News comes that Wilmorite has teamed up with Rochester Institute of Technology to bring light unto the darkness of Jefferson Road. Now there’s a corporate marriage made in heaven, or more likely in a location due south.

The happy couple, which share prime responsibility for the long decline of the Genesee River-Red Creek watershed along the Brighton-Henrietta border, have launched a so-called “Collegetown” on 60 acres (now owned by Wilmorite) at the northeast corner of the campus, near the corner of Jefferson, John Street and B-H Town Line Road.

On May 1, as if to heap dirt on the very notion of spring as natural rebirth, the heavy equipment arrived to put the long-gestated plan into action. Within a few days, what remained of fallow pastures, including some significant hardwood stands, had been scraped clean of life.

It was sickening to see the rich soil bulldozed into high berms along Jefferson Road, soil that had been untouched for decades and thus was ripe for real development - as, say, part of an organic educational farm or a wetlands study area.

All over academia these days, you hear pious talk about “sustainability.” Collegetown is just one piece of evidence that in institutional terms, this is just hot air, the moral equivalent of a greenhouse gas.

A sheaf of permits from the Department of Environmental Conservation will minimally protect some of the beautiful wetlands on the Collegetown site – I say minimally because the uplands, paved and chemically landscaped, will feed a steady diet of toxic substances into whatever wet areas remain.
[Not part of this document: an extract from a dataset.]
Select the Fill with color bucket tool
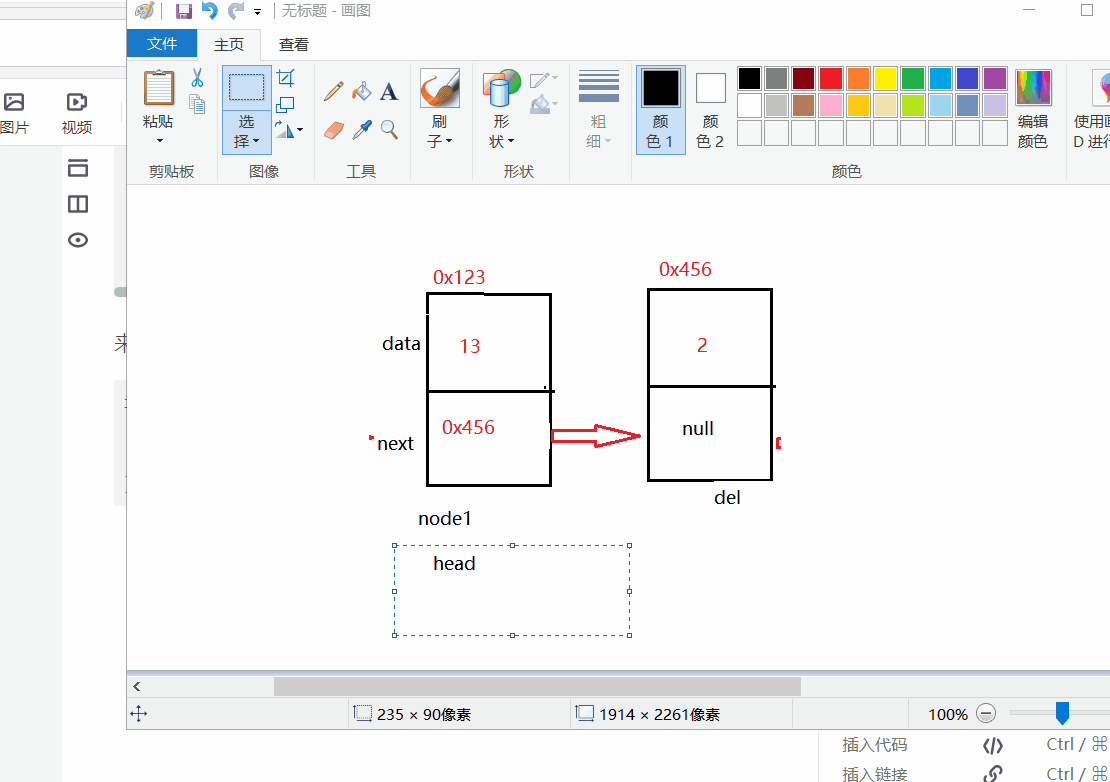 (361, 90)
Instead of being preserved as habitat for amphibians, reptiles, waterfowl and small mammals, the wet areas will turn into mere retention ponds.
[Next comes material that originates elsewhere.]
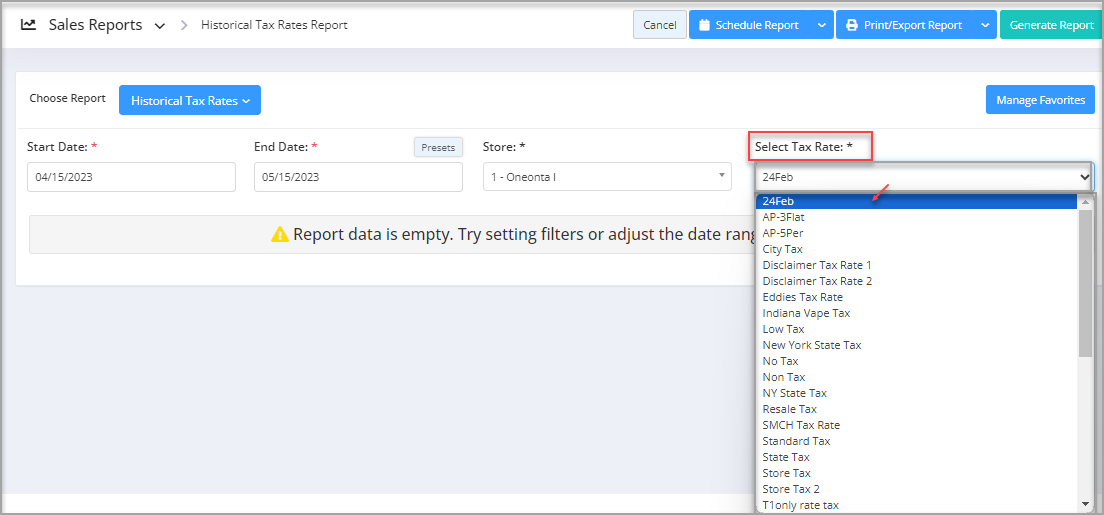Viewport: 1104px width, 515px height.
Task: Expand the Sales Reports chevron
Action: coord(160,26)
You can see the result at the fringes of Marketplace mall or at RIT right now. The other day on campus, I passed a roadside “pond” that occasionally attracts geese and ducks; the water was a deep, almost painterly blue-green – I assume this was the result of run-off from the sports arena just uphill. (You often see the chemicalized ice scrapings from the arena piled at the edge of a nearby parking lot.)

I should also mention that the County of Monroe Industrial Development Agency is providing $7.9 million in tax breaks over the next ten years for the project. In a recent Democrat and Chronicle story, reporter Matt Daneman repeated a claim that Collegetown “is expected” (by whom?) to pump $10 million in tax revenue into local government coffers over the same period. Daneman made no attempt to figure if some or all of that $10 million would have been collected anyway. And he certainly made to attempt to discover what the manifold value(s) of a 60-acre preserve might be – over many decades, and well beyond dollars and cents.

Some are claiming that Collegetown will bring energy benefits by offering RIT students and staff an alternative to driving down Jefferson Road for a burger and fries. But the site is a long haul from the action – roughly a half mile from even the nearest portion of the RIT/NTID building complex. So most of the target patrons will end up driving over there anyway. Besides, there’s plenty of room within the developed areas of the campus for the kind of services Collegetown will provide. But of course, putting services there, within a pedestrian framework, won’t put cash into the Wilmorite account.

Such a shame. The Collegetown site had so many green possibilities until the white-collar destroyers descended. All RIT and Wilmorite (and COMIDA) needed to do was nothing – that is, to leave the site alone. But they just had to get their hands dirty.